Parallel to this, Michèle Vanvlasselaer is developing a new project in collaboration with Zurich-based American composer and visual artist Rama Gottfried. This work explores the interaction between light and sound as a layered, discursive space, where material phenomena (glass, acoustics) and immaterial elements (light, resonance) shape and influence one another. The installation will engage with light refraction, shadow, and sound, constructing an environment in which the perception of space and time remains in flux, continuously shifting and being redefined.

 

Additionally, Fragment, the first work in an evolving series, further explores these themes on a more intimate scale. Suspended between two metal frames, it exists in a state of in-betweenness, detached from architectural constraints. Inspired by Don DeLillo’s play Valparaiso, in which a man accidentally arrives in the wrong city and subsequently undergoes a series of media-driven events that further fragment his identity, Fragment similarly captures the precarity of place and selfhood within a globalised world, where fixed reference points are in constant dissolution. The mouth-blown glass, marked by subtle imperfections and irregularities, refracts light in unpredictable ways, unsettling spatial perception and challenging the viewer’s sense of orientation. This work suggests that seeing is never a passive act but a continuous process of reinterpretation.

 

Throughout the years, Michèle Vanvlasselaer has created large-scale glass installations across vastly different contexts. In Phnom Penh, she developed In Search of Lost Time, a series of monumental installations inspired by the textures of Cambodia’s omnipresent plastic bags and rice sacks.

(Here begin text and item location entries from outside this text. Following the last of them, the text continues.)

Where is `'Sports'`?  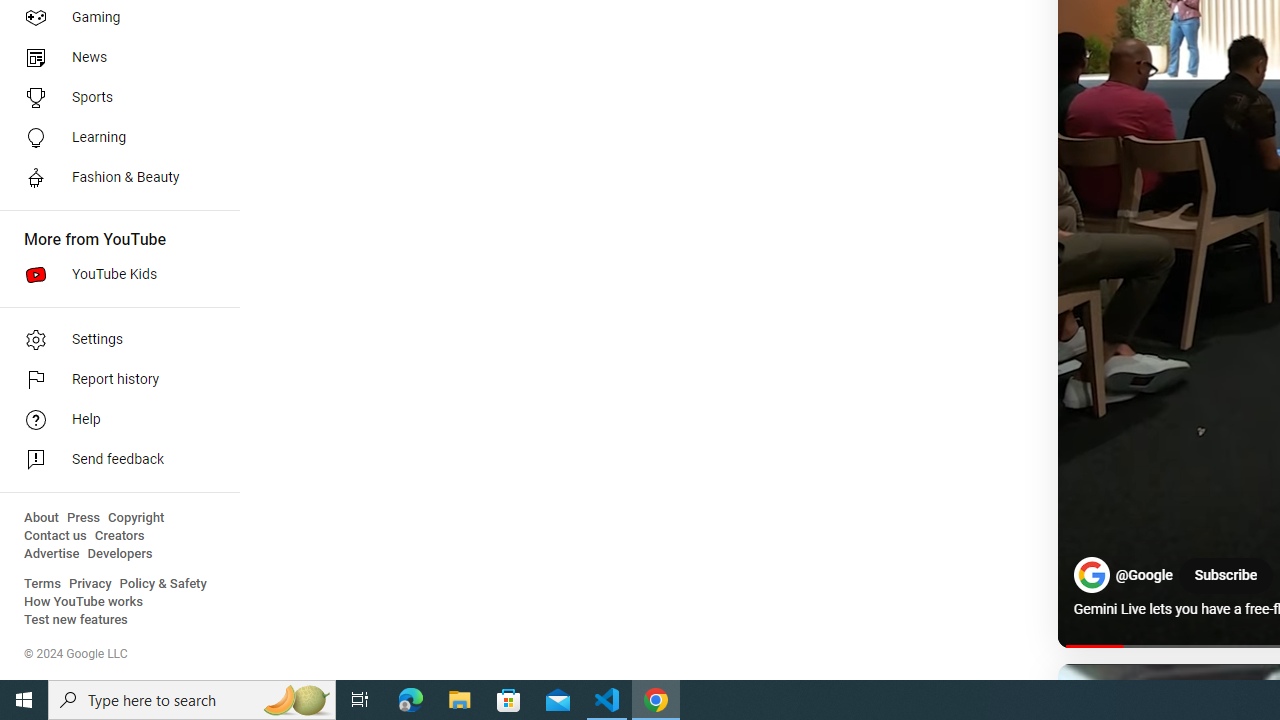
'Sports' is located at coordinates (112, 97).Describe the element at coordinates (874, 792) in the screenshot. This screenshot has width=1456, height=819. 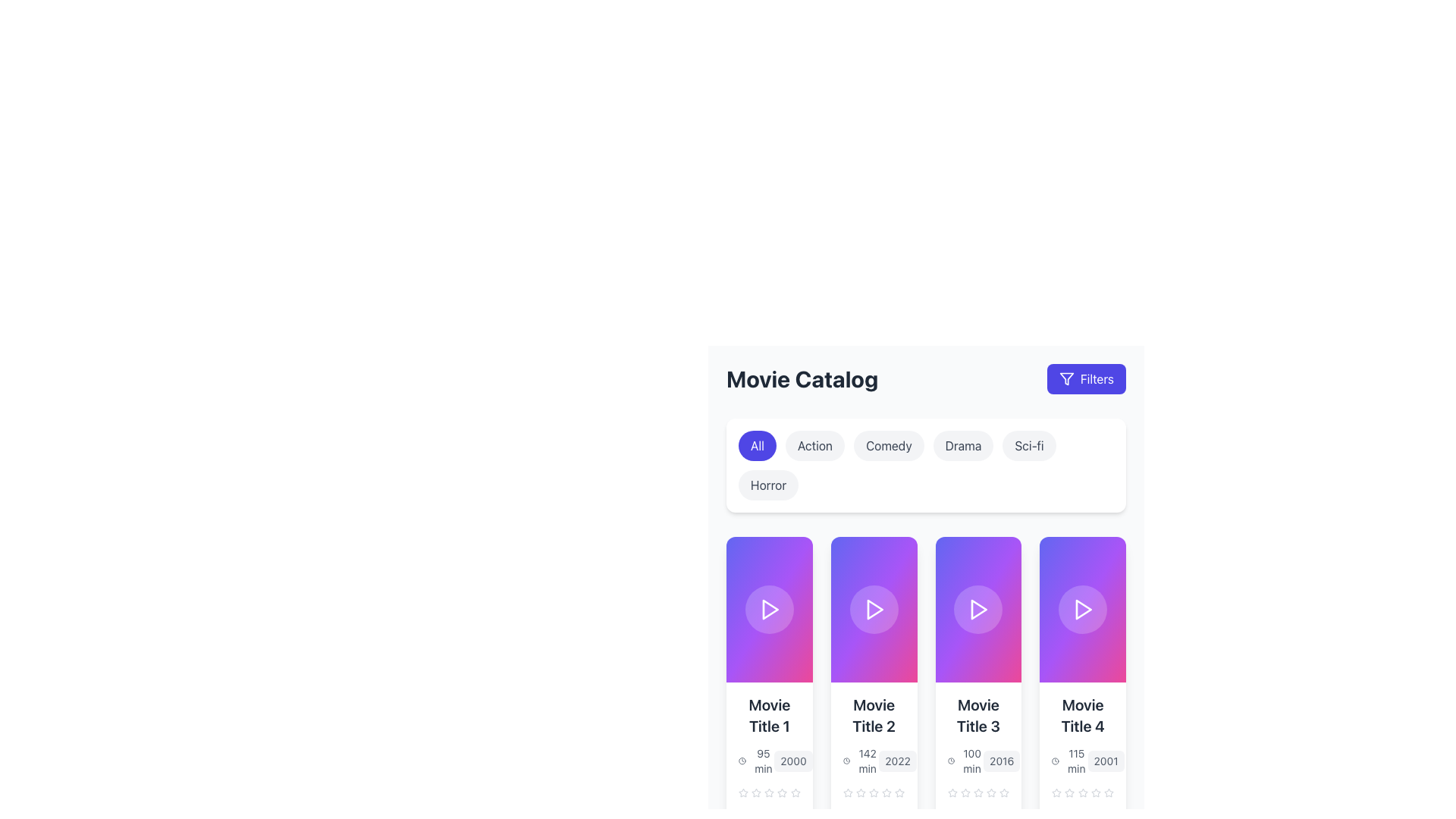
I see `the second star in the rating system below the movie card for 'Movie Title 2'` at that location.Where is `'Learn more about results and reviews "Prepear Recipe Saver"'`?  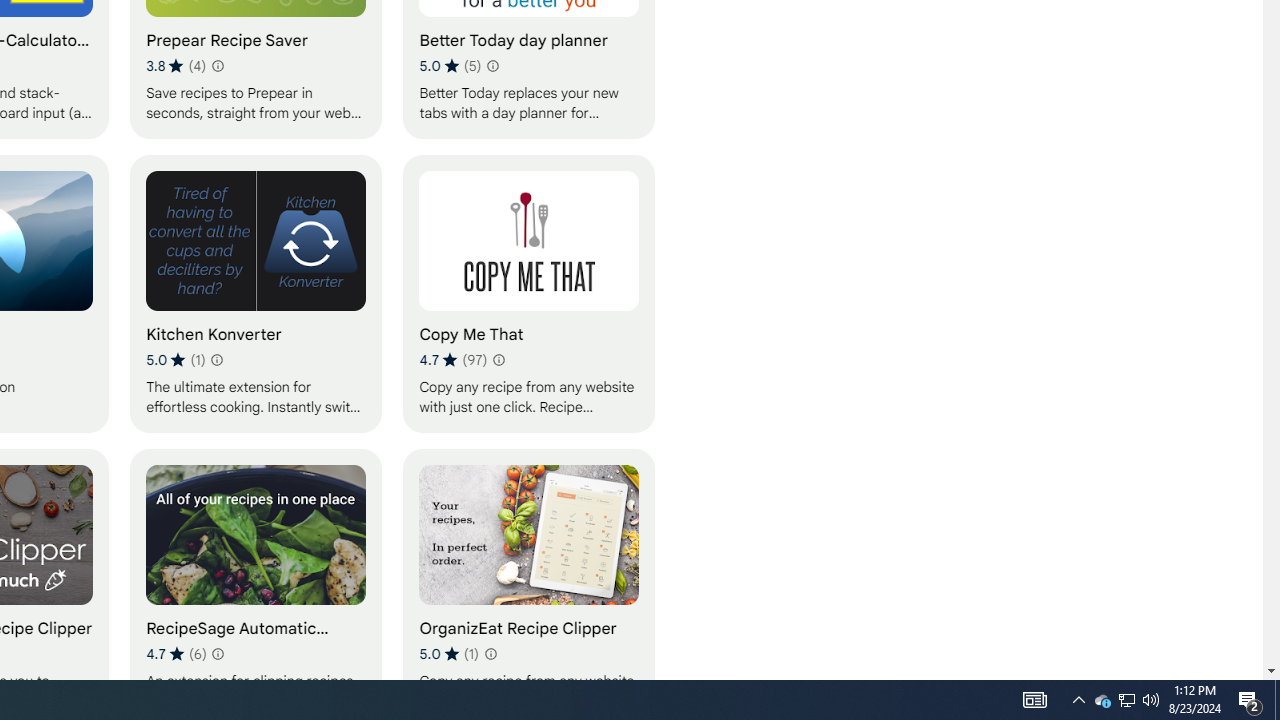 'Learn more about results and reviews "Prepear Recipe Saver"' is located at coordinates (216, 64).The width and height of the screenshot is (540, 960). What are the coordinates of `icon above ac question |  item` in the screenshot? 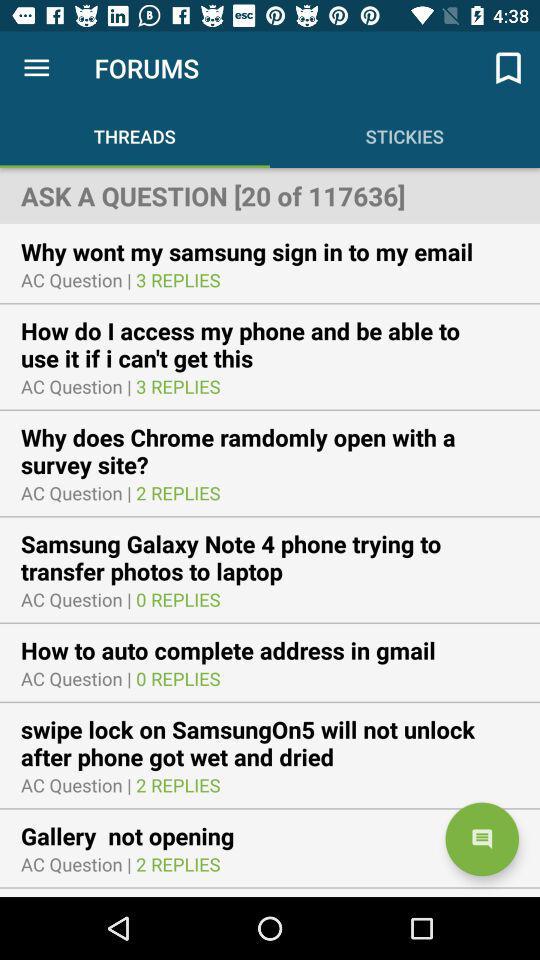 It's located at (139, 836).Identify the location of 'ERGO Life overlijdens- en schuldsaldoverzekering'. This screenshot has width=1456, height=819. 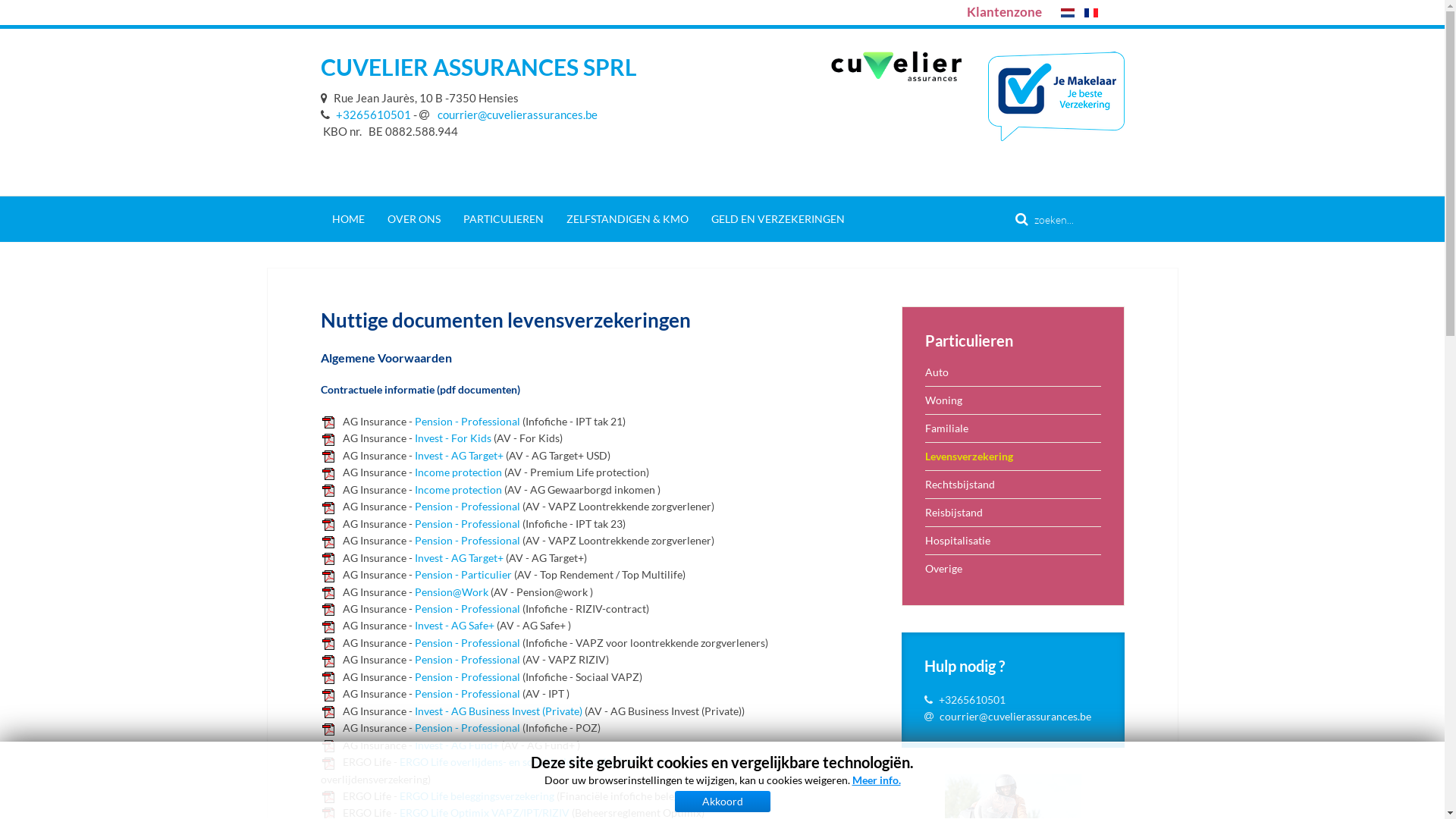
(516, 761).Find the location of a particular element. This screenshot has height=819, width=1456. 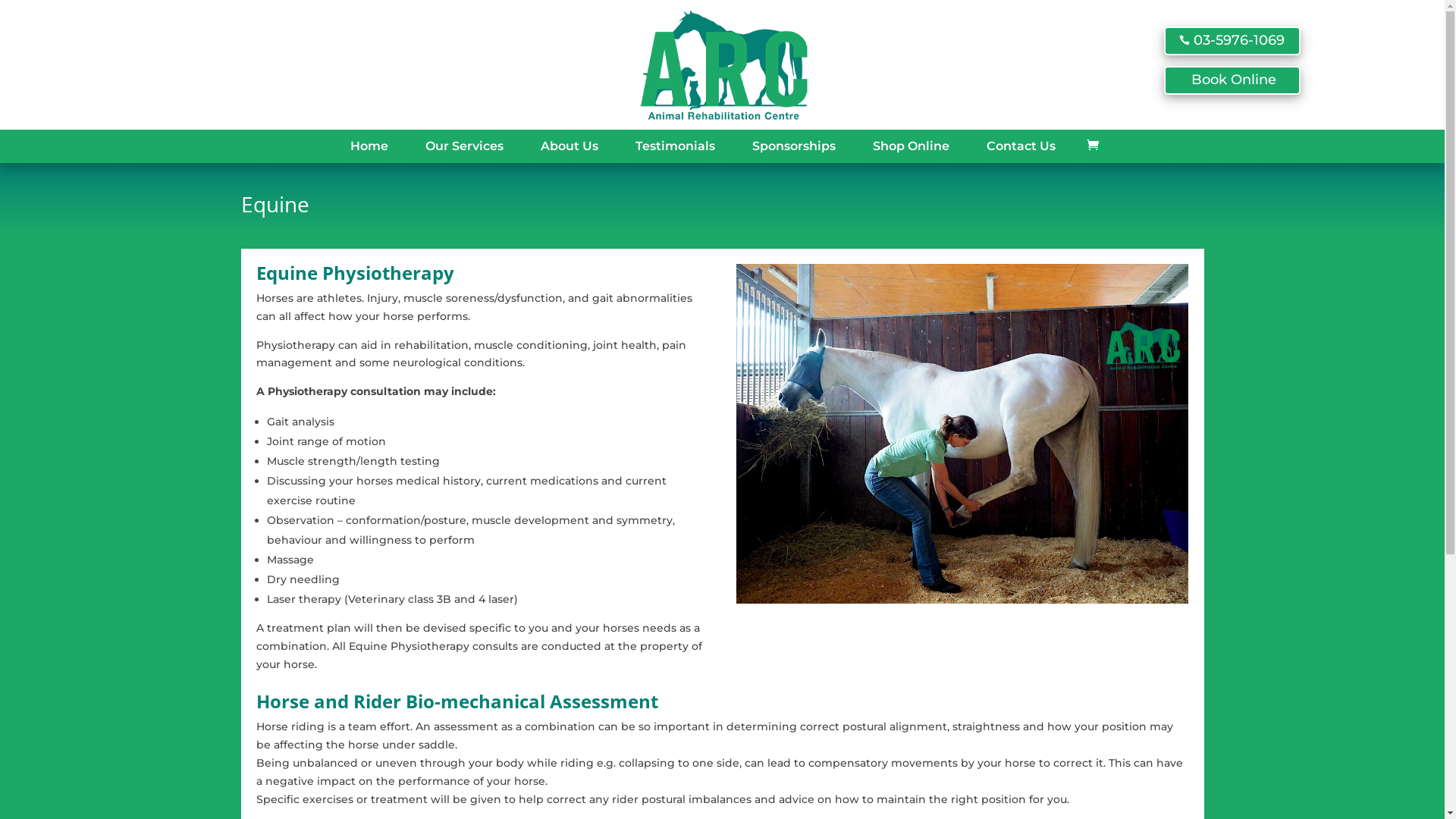

'About Us' is located at coordinates (529, 146). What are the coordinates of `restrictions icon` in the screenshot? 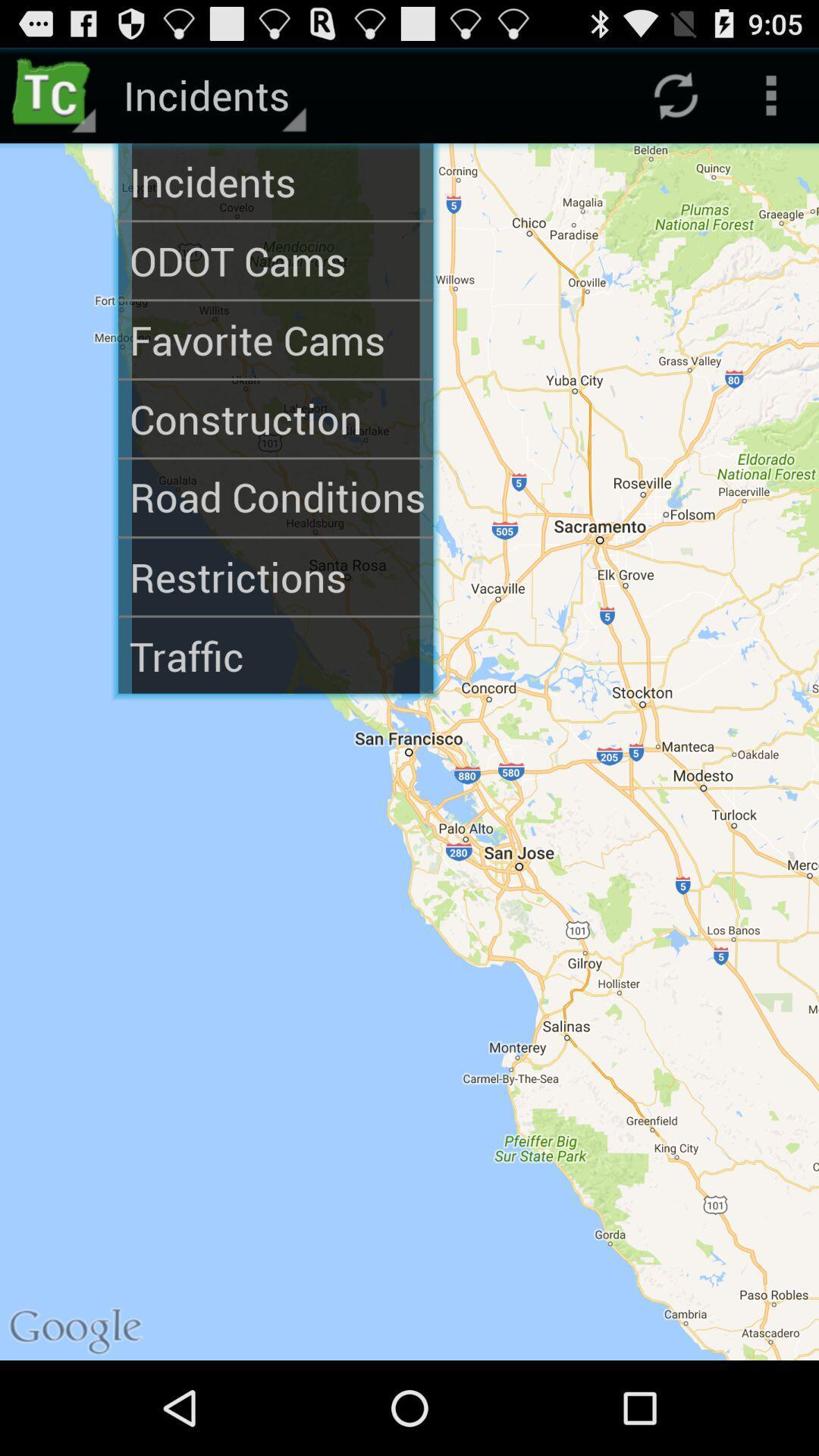 It's located at (275, 576).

In Kinshasa, she completed Meeting Under the Ficus Tree, a 100m² stained-glass wall for the Bilembo cultural centre, composed of over a thousand pieces of reclaimed glass from an abandoned colonial-era cotton factory. Other significant works include Bariolé, a glass installation for architect Hilde Daem (Robbrecht & Daem Architects), Between the Lines for the King and Queen of Belgium, and Heterotopia, a stained-glass window for the wedding hall of the city of Marche-en-Famenne.

 

Now based in Brussels, Michèle Vanvlasselaer continues to push the boundaries of stained glass as a contemporary medium. Her work challenges the way we experience space—how transparency, reflection, fragmentation, and sound not only shape our gaze but also our sense of orientation and presence within a world in perpetual motion.